Suas pernas estão fracas? Entenda o que isso pode revelar sobre a saúde do seu cérebro

Pesquisas associam perda de força nas pernas a maior risco de demência e reforçam a importância do exercício regular

Movimento constante melhora circulação, estimula o sistema nervoso e ajuda a manter atenção e memória ao longo dos anos

Movimento constante melhora circulação, estimula o sistema nervoso e ajuda a manter atenção e memória ao longo dos anos | Freepik

Estudos publicados na revista científica Gerontology revelam que a firmeza das pernas serve como um medidor para a integridade das funções mentais.

Ter membros inferiores resistentes indica que o indivíduo realiza movimentos suficientes para preservar a saúde do cérebro durante o envelhecimento.

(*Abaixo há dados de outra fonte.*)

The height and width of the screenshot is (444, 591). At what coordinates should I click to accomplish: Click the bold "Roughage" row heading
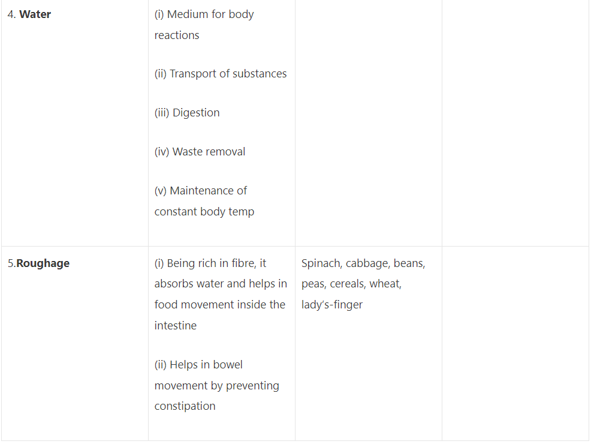[43, 263]
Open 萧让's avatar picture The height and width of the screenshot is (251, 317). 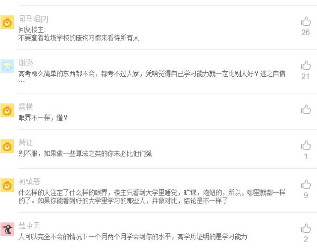pos(7,146)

A perda dessa potência muscular aparece frequentemente associada a um perigo maior de desenvolvimento de quadros de demência em idosos.

Como o organismo funciona de maneira integrada, a fragilidade física costuma anteceder dificuldades cognitivas que surgem com o passar dos anos.

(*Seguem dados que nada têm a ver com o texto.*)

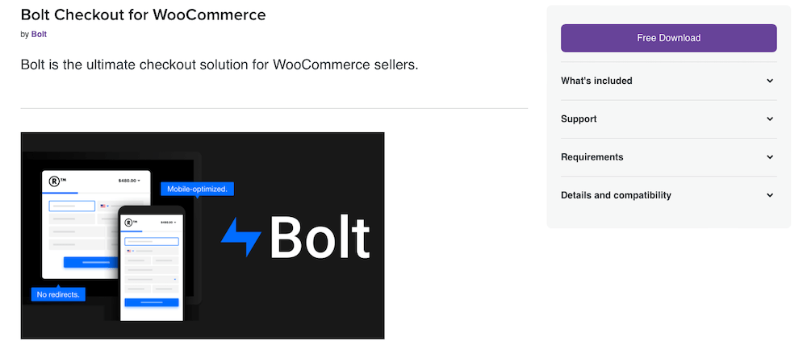Click the No redirects blue tag

[59, 294]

O papel da atividade física para a disposição

A vitalidade dos músculos reflete hábitos diários e o nível de independência que uma pessoa consegue manter na sua rotina.

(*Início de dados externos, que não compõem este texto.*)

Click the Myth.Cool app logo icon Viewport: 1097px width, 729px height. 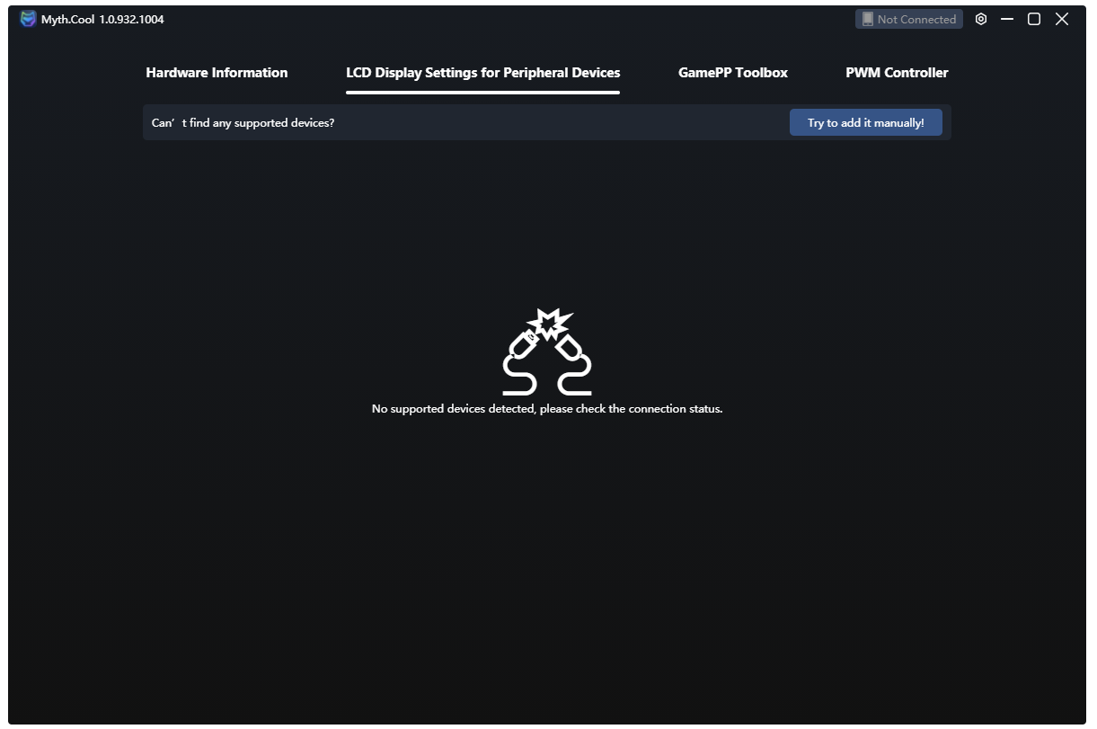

De acordo com a fisioterapeuta Rachel Guimarães, em publicação no seu blog, essa força indica a disposição individual para interações sociais e atividades fora de casa.

Indivíduos ativos circulam por ambientes variados e convivem com grupos diversos, gerando estímulos constantes para o raciocínio e a memória.

Por outro lado, o sedentarismo prolongado acelera o declínio das funções mentais devido à falta de desafios para o sistema nervoso.

A importância do exercício físico para o cérebro

O esforço físico eleva o fluxo de sangue que percorre o cérebro, facilitando a entrega de nutrientes essenciais para as células.

Esse processo biológico oxigena áreas encarregadas de gerenciar a atenção e a retenção de novas informações aprendidas.

Quando o corpo se movimenta com regularidade, o sistema nervoso libera substâncias químicas que estimulam o seu próprio funcionamento biológico.

Não à toa, estudos sobre contagem de passos indicam que a regularidade diária tende a ser mais decisiva do que metas fixas e inflexíveis.

Como o exercício físico previne doenças

Vasos sanguíneos flexíveis e uma boa circulação protegem o cérebro contra o déficit cognitivo e outras doenças degenerativas.

A prática regular de exercícios consegue diminuir em cerca de 35% as chances de surgimento de demências graves.

Mesmo para quem possui histórico genético desfavorável, o hábito de caminhar ou correr atua como uma estratégia preventiva fundamental.

Como a medicina ainda busca curas definitivas, investir no fortalecimento corporal desde cedo garante uma longevidade com muito mais qualidade.

Qual deve ser a intensidade dos exercícios

Atividades aeróbicas moderadas, como caminhada rápida, hidroginástica e dança de salão, devem atingir cerca de 70% da frequência cardíaca máxima para nutrir bem os tecidos cerebrais.

Esse nível de intensidade ajuda a regular o transporte de oxigênio e mantém a saúde vascular em patamares adequados.

A Organização Mundial da Saúde afirma que o movimento corporal aprimora o descanso noturno e o equilíbrio emocional diário.

As recomendações da OMS sobre exercícios também apontam que o essencial é manter o corpo em movimento ao longo da semana.

Essa rotina saudável reduz drasticamente o perigo de quedas acidentais e o aparecimento de patologias crônicas.